The 2016 season of programs begins at Universitas Telefónica this week where we have been in-residence since 2012, delivering over 500 sessions to over 10.000 people. This year we count on a team of 6 to deliver content in health, change, and design thinking. During March I'll be blogging on some of our memorable experiences since 2012. This 'Tales from Universitas' series will culminate at the end of the month with a special announcement...

In this first post, we look at the Chinese Walk, or as many Universitas alumni will know it, El Camino Chino.

Nutrition, in the form of the FUEL element that we look at in the coming weeks, is a key part of the SEP model. Leading organisations around the world, including Google, are increasingly looking at how eating habits within the workplace affect health, wellbeing and work performance. One of the key factors is to consider not only what we eat, the typical focus of much diet-related advice, but also how we eat and when we eat, broadening the eating experience to include associated activities. When combining with movement we uncover significant value for weight management. Let's look closer.

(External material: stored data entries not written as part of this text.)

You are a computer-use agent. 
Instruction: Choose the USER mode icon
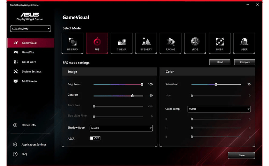pyautogui.click(x=244, y=43)
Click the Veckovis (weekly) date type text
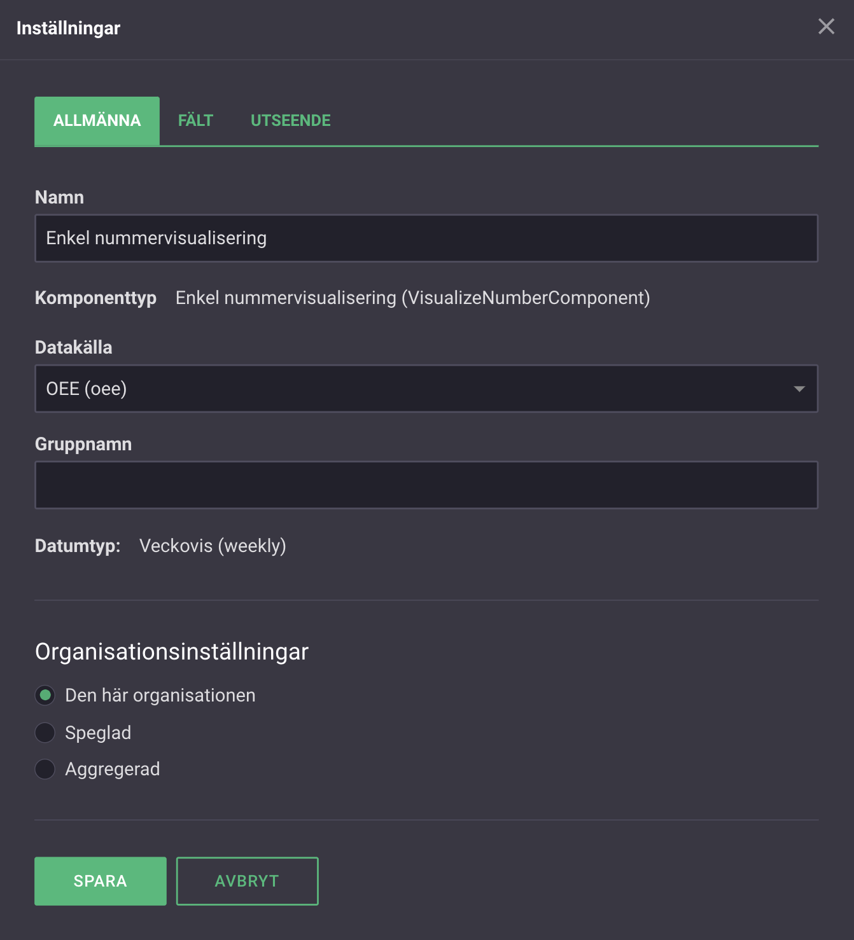 coord(213,546)
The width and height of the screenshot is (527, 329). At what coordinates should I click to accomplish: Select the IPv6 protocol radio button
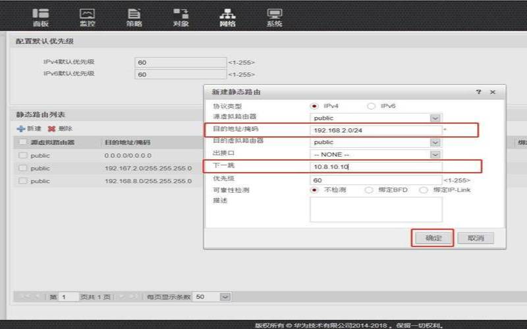pyautogui.click(x=371, y=106)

Walking after a meal can be beneficial for health. As a practice, it is nothing new, with anecdotal benefits tracing back hundreds of years, yet I started looking into the science behind the practice in greater detail after an experience at Universitas Telefónica in mid-2012.

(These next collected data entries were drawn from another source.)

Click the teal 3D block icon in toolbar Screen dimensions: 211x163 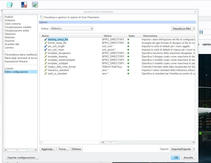(x=9, y=5)
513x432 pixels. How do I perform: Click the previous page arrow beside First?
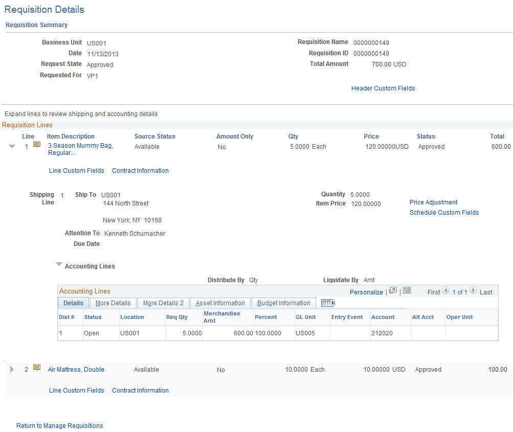[x=446, y=291]
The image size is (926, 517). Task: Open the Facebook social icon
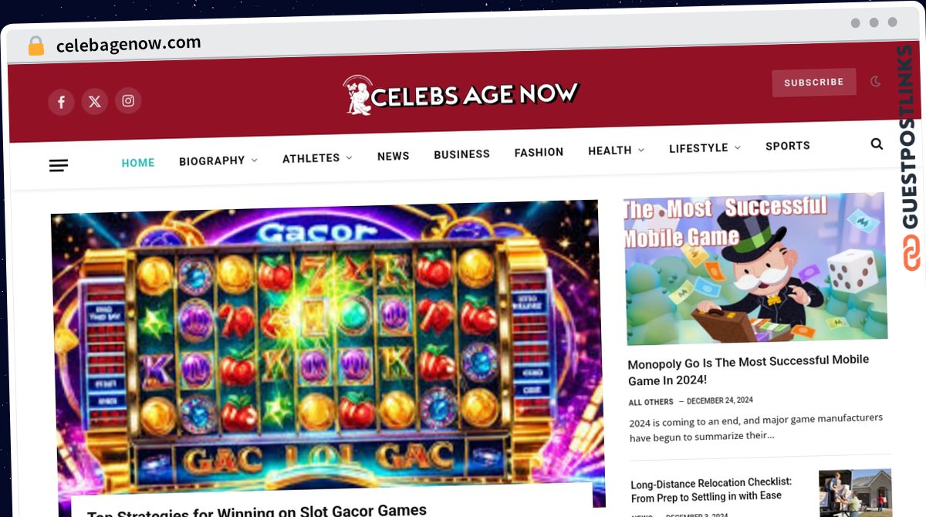point(61,102)
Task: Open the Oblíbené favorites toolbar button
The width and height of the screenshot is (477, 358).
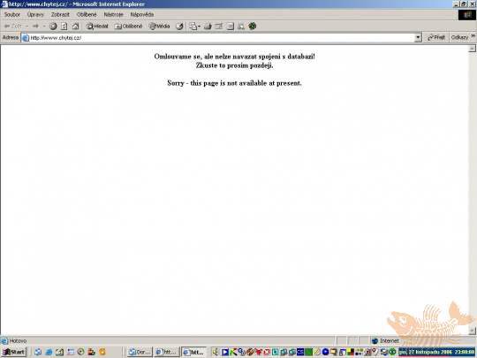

We had a welcome celebration dinner for an executive training program where the participants came from different parts of Telefónica—half from Europe and Latin America and the other half from China Unicom, with whom Telefónica had a joint venture at the time. It was quite a formal, yet enjoyable, affair, with welcome speeches, drinks, and conversations, and the Chinese business culture of copious alcohol consumption well to the fore! It was my first awareness of the importance of alcohol in Chinese business etiquette, where one must not merely take a sip of one’s glass with a neighbouring dinner companion during the celebratory toast or cheers, but rather drink the full amount after touching glasses, and with all guests at the dinner, not just the table.

Enquiring as to the health dangers for senior executives who may have to attend business dinners on a regular basis, they told me that members of the C-suite often have a personal assistant, who is basically a drinker. Wow, I thought at the time, what a fantastic job for a Scotsman!

At the end of the meal, the Chinese party, of around 40, got up as one and went for a walk around the campus—of around 1–2 miles. Everyone else went to the bar! I then said this to the rest of the Telefónica group, chiding them on their more unhealthy choice. They replied,

No, no, the Chinese people weren’t going for a walk! They were just looking for the bar; they didn’t know where it was!

Jokes apart, I see this practice all the time. I usually travel to Shanghai three or four times a year, and it’s a real part of the Chinese culture. After lunch or dinner, a walk is common practice. Let me explain the science behind this. 

When we eat, our body’s metabolism fires up. The body basically looks to absorb the nutrients and energy—fuel, let’s say—of the food. Our body doesn’t know the exact minute that we stop eating and so continues in this higher rate of metabolism for another 30–40 minutes. This is called the Thermic Effect of Food, which according to Juliette and Michael McGannon in the excellent Fit for the Fast Track has a synergistic effect with low-grade physical activity, thereby converting this 30–40 minute period into a window of opportunity. By walking in this window, you can triple the calorie-burning effect. For example, by walking for 10 minutes in the period after having had lunch or dinner, when you go back to your office to kill some emails, or drop on the sofa to watch some TV, you will continue burning calories at that higher rate for the duration of the walk multiplied by 3, so in this case, 30 minutes. It’s simply a metabolic walk, which I call the Chinese Walk in honor of my Chinese friends.

It is another example of modern science backing up ancient wisdom. It’s nothing new, particularly in China where a well-known Confucius proverb is:

Walk 100 steps after a meal and you’ll live to be 99 years old

Even though ancient wisdom has shown the way long before, modern science-based reminders are useful for a culture that tends to discount the past and its customs as being out of date and of no value. Further modern science-based reminders include 2013 research in Diabetes Care that showed the benefit of walking after a meal for older cohorts in terms of their control of insulin in the body, which given the worldwide pandemic of Type 2 Diabetes, mostly due to lifestyle factors, is a quick, powerful win for simple and sustainable change. And allowing such changes to flourish within an organisational culture will derive significant value for the business. 

So like many of the several thousand who have passed through Universitas Telefónica since 2012, give the Chinese Walk a try, and let me know if it makes a difference.